The bonuses: priced from the simulations

If your league pays a bonus for a 100-yard game, the average stat line almost never crosses that line, so a points projection quietly assigns roughly zero bonus. We instead estimate how many bonus games to expect from the simulations, so a boom-prone player gets the credit a mean projection erases. Turn the bonus dials on and the board re-ranks.

What we do not claim

We do not beat the consensus on accuracy. We do not beat average draft position; ADP is an efficient pre-draft market, and when we tested drafting by a clean preseason signal against a real-ADP field across the seasons we could test cleanly (2021-2024, one ADP source, best-ball scoring), the signal lost. We removed the bias-correction layer rather than ship a number we could not validate. Rookies and players with no recent game history carry the consensus number with a position-typical range and are flagged on the board, because we have no signal of our own on them yet.

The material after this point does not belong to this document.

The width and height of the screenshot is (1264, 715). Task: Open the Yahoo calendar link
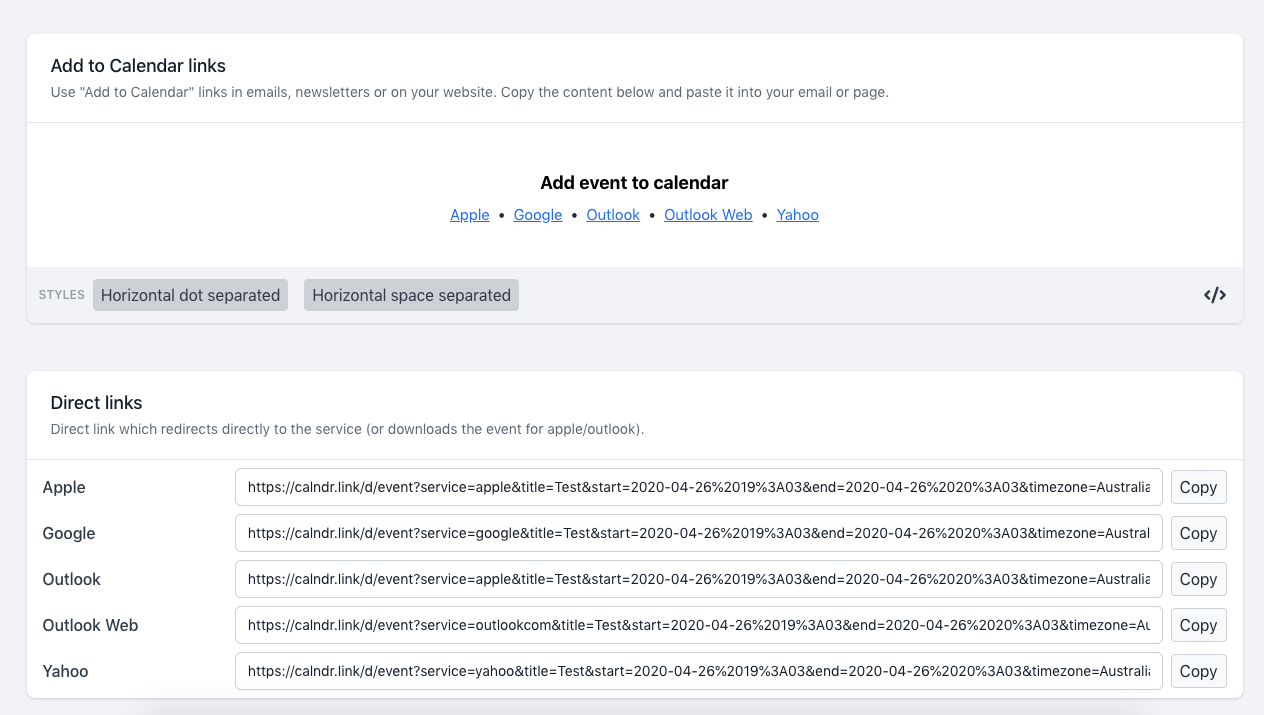coord(798,215)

The only honest path to ever claiming an accuracy edge is forward, not backward. We are freezing this 2026 board now and will grade it against real 2026 results in January, with a projection feed we capture and timestamp ourselves so the same vendor leak cannot recur. If that clean forward test shows an edge, we will publish it. Until then, the claim is exactly what is above and no more.

Sources

Player projections and average draft position come from public fantasy-industry feeds. Historical game logs, rosters, and availability come from the nflverse public data set. Player identities are crosswalked across feeds through the open DynastyProcess id map. We ingest and transform these; we do not republish any provider's raw figures. The range calibration above is reproducible from held-out season splits.